Yeah, >> dodo. That kind of sounds like >> what?
>> STORY TIME.
>> ONCE upon a time.
>> I knew it was going to be story time.
>> How did you know?
>> Because when I when I do when I know that's happening, I know it's story time.
>> Once upon a time, there was a plant by the name of >> It doesn't even have a name. I think it name should be planty.
>> Spel milk gum.
Coffee. No.
>> What's this? Chocolate milk.
>> The plant needs a name, man.
>> How about we >> What about plantina? Like Tina, but plantina.
>> I want to call it Trashy.
>> Trashy.
>> Mhm.
>> Once upon a time, there was a plant by the name of Trashy.
And Trashy was in the forest growing phenomenally. Well, phenomenally.
Phenomenally.
>> Yeah. Can you say phenomenally?
>> Phenomy.
>> Phenomenally.
>> Phenomally.
>> Phenomenally.
>> Phenomally.
>> Yeah, I think we got it. Where were we at?
>> He was growing in the forest.
>> He was growing in the forest. Very well.
Phenomenally well. Phenomenal.
>> Let's just not say the word that way.
>> Phenomen.
>> Phenomenally. Pizza.
>> Phenomenally. There we go. I got it.
Phenomenally. Well, >> who is the He was in the forest.
>> Yeah, he was growing phenomenally well.
>> What else?
>> And one day a bear came up to him and sniffed him.
>> Is this Trashy?
And Trashy said, >> "Yes."
>> And the bear said, "Nice to meet you, Trashy."
>> And the bear go and he punched him in the face.
>> The plant punched the bear in the face.
>> Now what happened?
>> Is that what happened? Yeah.
>> And then the bear went straight into hibernation after that.
>> And then what happened?
>> And then the planty grew all the way past the leaves, past the trees, ALL THE WAY TO the moon.
And that's when the bear woke up and he said, "I'm going to get you back, Trashy." So the bear walked over to Trashy, grabbed onto one of his leaves, grabbed onto the next one, and the next one, and the next one, and the next one, and the next one, and the next one, and the next one, the next one all the way into the moon.

== YOUR GOAL ==
Print the part of the story-time transcript above starting with "Phenomenally. Well, >>" and going on through "WAY TO the moon.", word for word.

== INFORMATION SUPPLIED ==
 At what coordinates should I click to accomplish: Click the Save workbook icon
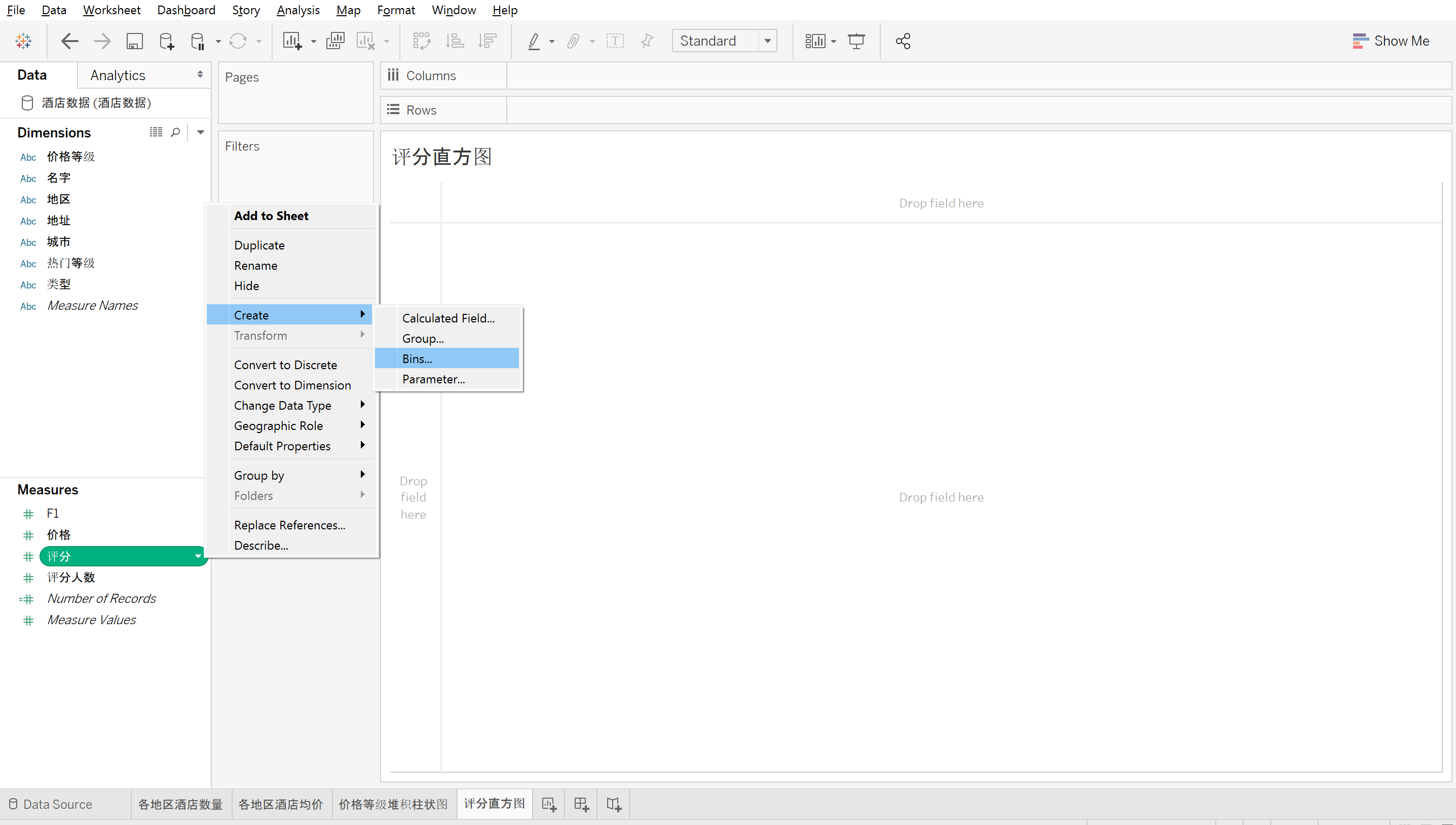click(x=134, y=41)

== THE REPLY ==
Phenomenally. Well, >> who is the He was in the forest.
>> Yeah, he was growing phenomenally well.
>> What else?
>> And one day a bear came up to him and sniffed him.
>> Is this Trashy?
And Trashy said, >> "Yes."
>> And the bear said, "Nice to meet you, Trashy."
>> And the bear go and he punched him in the face.
>> The plant punched the bear in the face.
>> Now what happened?
>> Is that what happened? Yeah.
>> And then the bear went straight into hibernation after that.
>> And then what happened?
>> And then the planty grew all the way past the leaves, past the trees, ALL THE WAY TO the moon.